- Source information -
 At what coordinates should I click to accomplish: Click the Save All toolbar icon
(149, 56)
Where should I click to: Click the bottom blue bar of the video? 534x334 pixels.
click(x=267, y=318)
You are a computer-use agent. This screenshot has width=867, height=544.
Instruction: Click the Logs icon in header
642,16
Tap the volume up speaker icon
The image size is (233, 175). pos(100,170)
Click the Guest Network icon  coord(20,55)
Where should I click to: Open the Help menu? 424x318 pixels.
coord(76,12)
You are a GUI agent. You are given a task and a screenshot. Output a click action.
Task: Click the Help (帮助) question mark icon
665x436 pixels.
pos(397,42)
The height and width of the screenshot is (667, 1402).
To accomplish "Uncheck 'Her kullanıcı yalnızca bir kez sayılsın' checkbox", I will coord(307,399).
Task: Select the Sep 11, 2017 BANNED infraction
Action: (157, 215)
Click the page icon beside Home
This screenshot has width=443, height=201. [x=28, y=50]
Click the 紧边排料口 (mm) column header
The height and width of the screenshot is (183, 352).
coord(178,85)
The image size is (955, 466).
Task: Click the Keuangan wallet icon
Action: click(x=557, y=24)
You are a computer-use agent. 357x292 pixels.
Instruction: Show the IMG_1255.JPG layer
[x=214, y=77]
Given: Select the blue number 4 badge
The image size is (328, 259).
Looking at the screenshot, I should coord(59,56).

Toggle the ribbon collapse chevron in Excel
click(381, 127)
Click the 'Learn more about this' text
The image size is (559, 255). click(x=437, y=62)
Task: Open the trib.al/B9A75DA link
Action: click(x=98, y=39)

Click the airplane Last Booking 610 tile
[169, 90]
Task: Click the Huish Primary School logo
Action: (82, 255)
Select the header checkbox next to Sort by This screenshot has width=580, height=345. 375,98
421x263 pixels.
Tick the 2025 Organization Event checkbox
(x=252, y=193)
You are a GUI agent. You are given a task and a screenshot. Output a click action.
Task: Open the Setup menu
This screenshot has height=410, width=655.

- Work to be completed -
Copy out only the lines above from the one with "The height and width of the screenshot is (183, 352)." to the one with "Task: Open the Setup menu", inclusive, exactly as they stand.

- Result -
The height and width of the screenshot is (183, 352).
coord(178,85)
The image size is (955, 466).
Task: Click the Keuangan wallet icon
Action: click(x=557, y=24)
You are a computer-use agent. 357x292 pixels.
Instruction: Show the IMG_1255.JPG layer
[x=214, y=77]
Given: Select the blue number 4 badge
The image size is (328, 259).
Looking at the screenshot, I should coord(59,56).

Toggle the ribbon collapse chevron in Excel
click(381, 127)
Click the 'Learn more about this' text
The image size is (559, 255). click(x=437, y=62)
Task: Open the trib.al/B9A75DA link
Action: click(x=98, y=39)

Click the airplane Last Booking 610 tile
[169, 90]
Task: Click the Huish Primary School logo
Action: (82, 255)
Select the header checkbox next to Sort by This screenshot has width=580, height=345. 375,98
421x263 pixels.
Tick the 2025 Organization Event checkbox
(x=252, y=193)
You are a GUI agent. You are given a task and a screenshot. Output a click action.
Task: Open the Setup menu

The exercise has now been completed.